Haksızlık görüyorsa, kendisine zulmediliyorsa, sırf inancından ve seçtiği hayat
tarzından, Allah'a yakınlığından dolayı yargılanıyor ve ötekileştiriliyorsa, bu
zulüm sistemi ne kadar sürerse sürsün mutlak galibiyet sonucunu alacağından
emindir.
Allah bu
gerçeği Kuran'da bildirmiştir:
Kim Allah'ı, Resûlü’nü ve iman edenleri dost (veli) edinirse, HİÇ
ŞÜPHE YOK, GALİP GELECEK OLANLAR, ALLAH'IN TARAFTARLARIDIR. (Maide Suresi, 56)
İman
boyutunda yaşanan bu eminliğin sebebi, kişinin kendisinin "Allah
taraftarı" olduğunu bilmesidir. Bu konuda kişi kendisini kandırmayacak, şeksiz
şüphesiz her daim Allah için yaşadığını, bundan taviz vermediğini bilecektir. Bundan
emin olduğunda, yani iman boyutuna geldiğinde, BİR MÜSLÜMANI YENEBİLECEK YOKTUR.
Müslüman,
iman boyutundayken kendisine tuzak kuranların aslında ne kadar zavallı
varlıklar olduğunu gayet iyi bilerek yaşar. Onların tuzaklarının
zahiren başarılı olması, kendilerine küçük zaferler getirmesi, Müslüman şahsın
bundan dolayı zulüm içinde görünüyor olması onlar için bir aldanma, o
Müslüman için ise vaat edilen şeydir. Tuzakları kuranlar Allah'tan bihaber
ve delalet içinde varlıklarını sürdürdüklerinden, yaptıkları şeyleri
kendilerinin yaptıklarını ve zafere ulaştıklarını düşünürler. Oysa sonucunda
büyük bir hüsrana doğru sürüklenmektedirler. İşte Müslümanları, delalete düşen
bu insanlardan farklı kılan en önemli özelliklerden biri budur. Onlar,
kendilerine düşmanlık besleyen bu güruhun yenileceğinden hep emindirler.
Emindirler;
çünkü bu Allah'ın kanunudur. Bu kanunda binlerce yıldır hiçbir
değişim olmamıştır. Peygamberler ve salih Müslümanlar, aynı kaderi yaşamış,
benzer zulümlere uğramış ve en nihayetinde en büyük zaferleri kazanmışlardır. Hayatını
kirli tuzaklara harcayanlar ise büyük bir aşağılanma ile beraber yıkımı
tatmışlardır.
Hani o inkar edenler, seni tutuklamak ya da öldürmek veya sürgün
etmek amacıyla, tuzak kuruyorlardı. ONLAR BU TUZAĞI TASARLIYORLARKEN, ALLAH DA
BİR DÜZEN (BİR KARŞILIK) KURUYORDU. Allah, düzen kurucuların (tuzaklarına
karşılık verenlerin) hayırlısıdır. (Enfal Suresi, 30)
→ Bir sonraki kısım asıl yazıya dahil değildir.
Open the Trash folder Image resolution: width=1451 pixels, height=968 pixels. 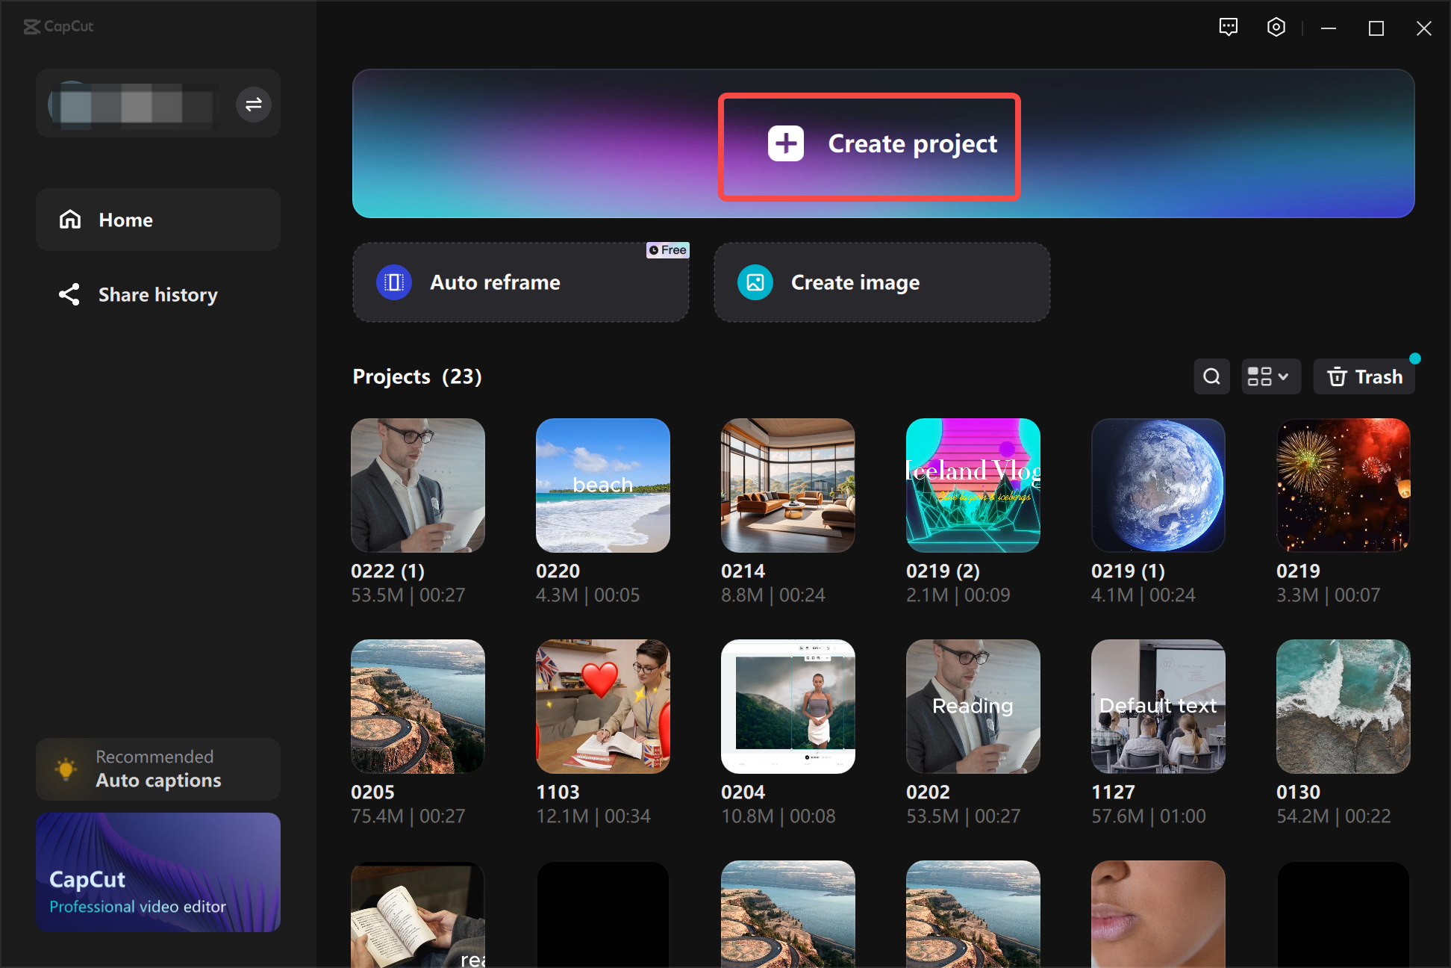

(Veya) ONLAR, ALLAH'IN TUZAĞINDAN GÜVENDE Mİ İDİLER? ALLAH'IN BİR
TUZAK KURMASINDAN, HÜSRANA UĞRAYAN BİR TOPLULUKTAN BAŞKASI (AKILSIZCA) GÜVENDE
OLMAZ. (Araf Suresi, 99)
Sadık ve
samimi Müslümanların galibiyeti ve tuzak kuran kıskanç insanların mağlubiyeti
kesin bir gerçek olduğundan, Müslümanlar korku ve endişeyi hayatlarında asla yaşamazlar.
YAŞADIKLARINDAN ASLA TEDİRGİNLİK İÇİNDE OLMAZLAR. SONUÇ ONLAR İÇİN HEP BELLİDİR.
Sonucu belli bir sürecin içinden geçerken, "sonunda ne olacak"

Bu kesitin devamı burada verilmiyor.